Predictive modelling and control of complex fluids

Complex fluids normally consist of two phases, such as solid particles suspended in a liquid (e.g. blood, ink), gas bubbles in a liquid (e.g. sponges, beer), or liquid-liquid emulsions (e.g. milk, vinaigrette).  Dr Ben Goddard is interested in modelling the dynamics of such fluids and looking at how to control these flows in an optimal way. This talk will present a non-technical overview of his work, illustrated by industrially- and biologically-relevant examples.

Dr Anjali Jayakumar

Biochar engineering

Biochar is charcoal produced from plant matter and stored in the soil as a means of removing carbon dioxide from the atmosphere. It can be produced in many different ways and it finds many different applications. Engineering biochar properties to suit specific applications by selecting the appropriate combination of biomass feedstock and processing parameters is therefore critical. In this talk, Dr Ondrej Masek will present some of the issues faced in the engineering of biochar products.

Professor Susan Rosser

Can Synthetic Biology change the way we make things?

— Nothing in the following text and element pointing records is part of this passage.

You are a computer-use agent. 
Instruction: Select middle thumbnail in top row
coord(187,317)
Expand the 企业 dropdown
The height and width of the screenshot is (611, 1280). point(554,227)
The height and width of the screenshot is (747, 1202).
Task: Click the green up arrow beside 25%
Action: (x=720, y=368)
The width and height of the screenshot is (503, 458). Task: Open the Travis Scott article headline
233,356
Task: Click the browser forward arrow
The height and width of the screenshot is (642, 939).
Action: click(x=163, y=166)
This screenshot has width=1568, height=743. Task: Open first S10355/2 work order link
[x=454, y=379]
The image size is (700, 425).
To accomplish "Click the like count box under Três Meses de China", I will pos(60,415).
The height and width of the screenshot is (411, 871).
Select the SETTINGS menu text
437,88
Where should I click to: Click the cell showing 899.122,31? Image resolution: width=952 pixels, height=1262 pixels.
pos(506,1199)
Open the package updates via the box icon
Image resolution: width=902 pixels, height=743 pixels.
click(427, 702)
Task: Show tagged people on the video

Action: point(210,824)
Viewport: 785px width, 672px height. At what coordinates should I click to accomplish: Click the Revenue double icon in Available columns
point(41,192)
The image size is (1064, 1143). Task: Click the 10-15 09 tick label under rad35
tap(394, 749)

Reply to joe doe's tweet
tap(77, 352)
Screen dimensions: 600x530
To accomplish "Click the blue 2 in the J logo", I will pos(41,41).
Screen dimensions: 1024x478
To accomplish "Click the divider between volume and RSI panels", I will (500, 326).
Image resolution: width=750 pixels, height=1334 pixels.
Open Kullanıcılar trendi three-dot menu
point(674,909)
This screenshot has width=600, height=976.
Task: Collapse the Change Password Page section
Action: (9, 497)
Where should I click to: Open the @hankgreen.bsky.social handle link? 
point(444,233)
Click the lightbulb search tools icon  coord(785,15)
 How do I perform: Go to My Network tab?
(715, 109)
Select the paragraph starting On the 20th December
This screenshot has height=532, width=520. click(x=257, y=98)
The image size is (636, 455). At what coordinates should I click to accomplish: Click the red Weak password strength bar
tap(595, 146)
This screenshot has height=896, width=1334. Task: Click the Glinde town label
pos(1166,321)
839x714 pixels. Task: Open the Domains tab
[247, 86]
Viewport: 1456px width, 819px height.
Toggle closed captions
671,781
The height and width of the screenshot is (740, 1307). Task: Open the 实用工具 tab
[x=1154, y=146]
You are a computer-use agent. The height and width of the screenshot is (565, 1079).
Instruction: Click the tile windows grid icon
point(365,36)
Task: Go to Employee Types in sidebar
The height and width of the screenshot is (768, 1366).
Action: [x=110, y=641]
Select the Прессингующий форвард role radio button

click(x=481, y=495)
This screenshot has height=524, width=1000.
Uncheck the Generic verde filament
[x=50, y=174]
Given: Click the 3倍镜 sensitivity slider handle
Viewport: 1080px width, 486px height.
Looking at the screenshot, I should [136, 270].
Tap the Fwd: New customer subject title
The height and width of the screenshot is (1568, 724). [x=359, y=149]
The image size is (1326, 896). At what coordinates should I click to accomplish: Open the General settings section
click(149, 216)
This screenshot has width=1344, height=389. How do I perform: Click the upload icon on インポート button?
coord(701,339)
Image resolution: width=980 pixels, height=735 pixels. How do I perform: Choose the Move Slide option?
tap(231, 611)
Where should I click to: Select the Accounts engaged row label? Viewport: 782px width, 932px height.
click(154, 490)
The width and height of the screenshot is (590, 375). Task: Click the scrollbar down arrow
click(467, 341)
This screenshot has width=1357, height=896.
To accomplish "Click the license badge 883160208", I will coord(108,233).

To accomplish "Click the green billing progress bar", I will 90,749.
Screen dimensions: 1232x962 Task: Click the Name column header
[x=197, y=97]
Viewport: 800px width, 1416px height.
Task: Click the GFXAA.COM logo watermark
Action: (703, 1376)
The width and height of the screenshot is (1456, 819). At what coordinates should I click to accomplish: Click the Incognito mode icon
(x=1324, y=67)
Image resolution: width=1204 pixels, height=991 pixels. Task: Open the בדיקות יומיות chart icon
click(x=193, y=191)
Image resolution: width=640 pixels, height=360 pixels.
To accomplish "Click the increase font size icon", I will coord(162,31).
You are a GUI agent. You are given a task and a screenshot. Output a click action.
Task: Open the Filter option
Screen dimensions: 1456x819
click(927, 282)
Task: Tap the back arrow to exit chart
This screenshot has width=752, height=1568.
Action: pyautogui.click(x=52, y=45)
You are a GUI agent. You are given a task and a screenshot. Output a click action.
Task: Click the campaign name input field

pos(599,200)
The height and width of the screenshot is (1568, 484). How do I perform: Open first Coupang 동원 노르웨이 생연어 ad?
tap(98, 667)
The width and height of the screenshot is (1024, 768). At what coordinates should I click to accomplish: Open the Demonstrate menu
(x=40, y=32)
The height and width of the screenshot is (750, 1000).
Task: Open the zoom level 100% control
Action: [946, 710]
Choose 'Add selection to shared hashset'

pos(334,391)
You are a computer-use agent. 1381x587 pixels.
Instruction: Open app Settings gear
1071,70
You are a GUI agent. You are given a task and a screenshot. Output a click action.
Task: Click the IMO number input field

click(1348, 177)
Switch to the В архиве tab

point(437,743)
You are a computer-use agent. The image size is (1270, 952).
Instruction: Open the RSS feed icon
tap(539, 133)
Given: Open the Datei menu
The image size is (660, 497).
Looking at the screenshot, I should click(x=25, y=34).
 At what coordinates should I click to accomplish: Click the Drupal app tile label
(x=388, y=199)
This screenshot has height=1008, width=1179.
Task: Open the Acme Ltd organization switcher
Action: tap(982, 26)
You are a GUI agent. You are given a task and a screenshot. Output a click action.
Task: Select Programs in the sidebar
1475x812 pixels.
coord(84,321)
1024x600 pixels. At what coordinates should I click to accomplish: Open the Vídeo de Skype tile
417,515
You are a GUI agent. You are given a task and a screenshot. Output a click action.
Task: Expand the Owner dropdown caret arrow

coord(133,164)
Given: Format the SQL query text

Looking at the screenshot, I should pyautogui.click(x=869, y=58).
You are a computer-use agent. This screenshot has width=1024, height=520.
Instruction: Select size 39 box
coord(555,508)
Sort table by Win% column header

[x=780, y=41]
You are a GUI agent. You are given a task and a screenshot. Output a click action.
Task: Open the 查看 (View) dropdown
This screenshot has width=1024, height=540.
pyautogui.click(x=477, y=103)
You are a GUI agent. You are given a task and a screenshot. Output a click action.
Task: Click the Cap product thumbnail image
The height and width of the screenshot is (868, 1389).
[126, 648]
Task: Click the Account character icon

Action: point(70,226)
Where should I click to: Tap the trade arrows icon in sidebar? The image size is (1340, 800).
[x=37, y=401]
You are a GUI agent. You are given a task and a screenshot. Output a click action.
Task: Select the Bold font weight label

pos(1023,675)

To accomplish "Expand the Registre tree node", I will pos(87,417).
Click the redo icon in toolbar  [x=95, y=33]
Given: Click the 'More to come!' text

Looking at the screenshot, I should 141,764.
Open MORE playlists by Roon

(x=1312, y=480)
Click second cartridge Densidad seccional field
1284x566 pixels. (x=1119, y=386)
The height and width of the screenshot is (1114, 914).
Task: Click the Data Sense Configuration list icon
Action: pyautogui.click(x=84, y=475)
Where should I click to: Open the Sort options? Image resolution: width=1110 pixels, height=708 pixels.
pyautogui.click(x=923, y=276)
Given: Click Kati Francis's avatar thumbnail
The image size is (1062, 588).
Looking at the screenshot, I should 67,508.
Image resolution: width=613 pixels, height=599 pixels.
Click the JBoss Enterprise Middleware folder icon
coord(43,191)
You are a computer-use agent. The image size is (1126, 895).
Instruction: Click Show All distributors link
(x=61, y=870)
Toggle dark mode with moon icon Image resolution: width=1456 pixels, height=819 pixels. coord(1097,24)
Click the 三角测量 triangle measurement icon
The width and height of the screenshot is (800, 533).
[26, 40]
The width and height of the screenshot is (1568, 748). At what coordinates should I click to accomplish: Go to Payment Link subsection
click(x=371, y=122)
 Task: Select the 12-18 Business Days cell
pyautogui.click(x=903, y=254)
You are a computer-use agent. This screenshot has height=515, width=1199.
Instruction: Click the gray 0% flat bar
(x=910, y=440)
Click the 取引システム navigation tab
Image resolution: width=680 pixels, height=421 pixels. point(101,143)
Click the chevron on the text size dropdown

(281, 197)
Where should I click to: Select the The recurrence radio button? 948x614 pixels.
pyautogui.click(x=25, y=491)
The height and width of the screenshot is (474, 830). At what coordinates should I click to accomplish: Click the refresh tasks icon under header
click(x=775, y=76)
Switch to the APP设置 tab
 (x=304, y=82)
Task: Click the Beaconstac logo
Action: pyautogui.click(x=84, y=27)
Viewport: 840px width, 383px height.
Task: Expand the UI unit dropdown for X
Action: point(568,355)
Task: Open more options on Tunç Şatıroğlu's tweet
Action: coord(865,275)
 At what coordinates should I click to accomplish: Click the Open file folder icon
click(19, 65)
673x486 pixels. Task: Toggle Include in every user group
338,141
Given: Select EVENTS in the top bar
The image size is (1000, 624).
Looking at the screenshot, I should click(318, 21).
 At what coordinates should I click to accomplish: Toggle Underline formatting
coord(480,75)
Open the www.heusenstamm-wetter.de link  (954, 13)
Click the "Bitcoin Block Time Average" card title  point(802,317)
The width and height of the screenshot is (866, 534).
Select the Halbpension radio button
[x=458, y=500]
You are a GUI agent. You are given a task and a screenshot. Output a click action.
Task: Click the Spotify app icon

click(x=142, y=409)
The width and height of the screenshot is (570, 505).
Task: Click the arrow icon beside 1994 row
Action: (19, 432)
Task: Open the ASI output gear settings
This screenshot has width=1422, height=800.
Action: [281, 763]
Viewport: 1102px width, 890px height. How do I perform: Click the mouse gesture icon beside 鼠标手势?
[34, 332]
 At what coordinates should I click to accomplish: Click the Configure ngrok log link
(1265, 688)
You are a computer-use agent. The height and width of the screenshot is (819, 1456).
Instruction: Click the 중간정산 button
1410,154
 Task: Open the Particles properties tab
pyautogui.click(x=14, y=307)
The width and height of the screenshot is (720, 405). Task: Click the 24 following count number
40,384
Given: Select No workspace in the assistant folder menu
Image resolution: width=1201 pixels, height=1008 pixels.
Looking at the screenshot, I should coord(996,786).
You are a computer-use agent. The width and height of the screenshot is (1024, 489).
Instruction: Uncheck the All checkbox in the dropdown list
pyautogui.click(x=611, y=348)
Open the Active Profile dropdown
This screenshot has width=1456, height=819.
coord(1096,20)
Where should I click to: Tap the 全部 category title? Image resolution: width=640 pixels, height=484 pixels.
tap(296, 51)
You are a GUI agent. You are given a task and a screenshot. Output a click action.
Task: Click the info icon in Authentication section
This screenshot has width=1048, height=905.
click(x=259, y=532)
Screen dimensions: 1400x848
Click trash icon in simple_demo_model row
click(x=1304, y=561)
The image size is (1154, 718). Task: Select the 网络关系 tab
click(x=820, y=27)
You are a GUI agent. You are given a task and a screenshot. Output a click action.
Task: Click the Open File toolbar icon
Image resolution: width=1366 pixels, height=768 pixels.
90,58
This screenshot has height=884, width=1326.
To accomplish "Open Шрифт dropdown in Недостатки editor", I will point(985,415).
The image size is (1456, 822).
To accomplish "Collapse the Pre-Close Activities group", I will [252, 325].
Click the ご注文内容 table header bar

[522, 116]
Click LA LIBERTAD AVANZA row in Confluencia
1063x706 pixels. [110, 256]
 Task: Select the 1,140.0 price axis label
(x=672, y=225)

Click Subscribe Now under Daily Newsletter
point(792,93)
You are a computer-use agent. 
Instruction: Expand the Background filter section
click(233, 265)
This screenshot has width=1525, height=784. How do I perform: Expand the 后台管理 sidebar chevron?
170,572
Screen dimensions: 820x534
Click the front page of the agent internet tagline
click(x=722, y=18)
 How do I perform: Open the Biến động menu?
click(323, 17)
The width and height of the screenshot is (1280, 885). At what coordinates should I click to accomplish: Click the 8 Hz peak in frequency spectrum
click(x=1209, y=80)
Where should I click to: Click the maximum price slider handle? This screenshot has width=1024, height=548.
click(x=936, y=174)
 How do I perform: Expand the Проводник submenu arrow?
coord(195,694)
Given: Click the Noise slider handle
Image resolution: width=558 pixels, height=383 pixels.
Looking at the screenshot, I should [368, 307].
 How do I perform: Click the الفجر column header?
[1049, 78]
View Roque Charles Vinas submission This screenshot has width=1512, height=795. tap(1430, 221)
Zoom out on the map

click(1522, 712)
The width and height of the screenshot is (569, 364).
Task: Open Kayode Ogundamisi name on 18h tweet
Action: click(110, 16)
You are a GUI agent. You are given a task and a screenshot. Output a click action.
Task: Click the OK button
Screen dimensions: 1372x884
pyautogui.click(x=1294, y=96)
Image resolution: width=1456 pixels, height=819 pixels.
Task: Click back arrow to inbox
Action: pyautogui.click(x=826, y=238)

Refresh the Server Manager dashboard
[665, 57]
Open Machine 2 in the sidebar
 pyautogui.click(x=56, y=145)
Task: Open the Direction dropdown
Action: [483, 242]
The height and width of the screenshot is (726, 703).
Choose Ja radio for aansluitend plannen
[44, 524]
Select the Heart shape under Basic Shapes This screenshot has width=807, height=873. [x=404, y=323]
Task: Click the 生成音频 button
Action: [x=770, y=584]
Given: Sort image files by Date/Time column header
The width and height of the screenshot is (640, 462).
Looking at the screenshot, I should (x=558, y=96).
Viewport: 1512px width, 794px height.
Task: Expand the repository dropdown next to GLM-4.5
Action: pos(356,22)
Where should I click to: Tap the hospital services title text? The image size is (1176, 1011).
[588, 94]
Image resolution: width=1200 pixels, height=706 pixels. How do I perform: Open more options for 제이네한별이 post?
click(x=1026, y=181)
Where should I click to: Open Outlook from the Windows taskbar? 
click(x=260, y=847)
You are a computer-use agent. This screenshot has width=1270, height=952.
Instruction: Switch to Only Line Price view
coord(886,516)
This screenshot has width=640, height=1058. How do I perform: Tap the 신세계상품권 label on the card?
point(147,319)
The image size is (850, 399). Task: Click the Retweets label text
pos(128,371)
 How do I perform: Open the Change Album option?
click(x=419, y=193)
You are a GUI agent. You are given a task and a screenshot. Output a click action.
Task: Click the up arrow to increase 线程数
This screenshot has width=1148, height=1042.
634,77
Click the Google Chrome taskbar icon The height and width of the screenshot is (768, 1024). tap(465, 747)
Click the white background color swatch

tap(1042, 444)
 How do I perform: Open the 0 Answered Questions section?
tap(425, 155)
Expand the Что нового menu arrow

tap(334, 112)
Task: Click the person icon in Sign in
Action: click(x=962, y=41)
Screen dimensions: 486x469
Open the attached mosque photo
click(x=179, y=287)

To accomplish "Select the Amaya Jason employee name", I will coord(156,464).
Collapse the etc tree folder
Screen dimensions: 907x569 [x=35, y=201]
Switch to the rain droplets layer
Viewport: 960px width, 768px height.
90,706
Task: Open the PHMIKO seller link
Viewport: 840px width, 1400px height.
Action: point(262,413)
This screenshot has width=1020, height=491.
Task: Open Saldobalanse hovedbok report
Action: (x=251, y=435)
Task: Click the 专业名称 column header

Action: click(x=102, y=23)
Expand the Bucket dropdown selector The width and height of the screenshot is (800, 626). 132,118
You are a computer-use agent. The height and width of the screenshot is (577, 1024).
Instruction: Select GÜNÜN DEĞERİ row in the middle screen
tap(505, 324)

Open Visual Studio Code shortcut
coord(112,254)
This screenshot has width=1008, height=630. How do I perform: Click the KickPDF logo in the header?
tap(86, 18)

Biology has the potential to transform manufacturing processes and make them more environmentally friendly and sustainable. Synthetic Biology is an interdisciplinary branch of biology and engineering that involves redesigning organisms for useful purposes by engineering them to have new abilities. In this session, Professor Susan Rosser will discuss the development of new genetic tools to make engineering cells easier. She will give examples of how we use synthetic biology approaches to engineer cells for the manufacture of high-value small molecules and biologic drugs of interest to a range of industries.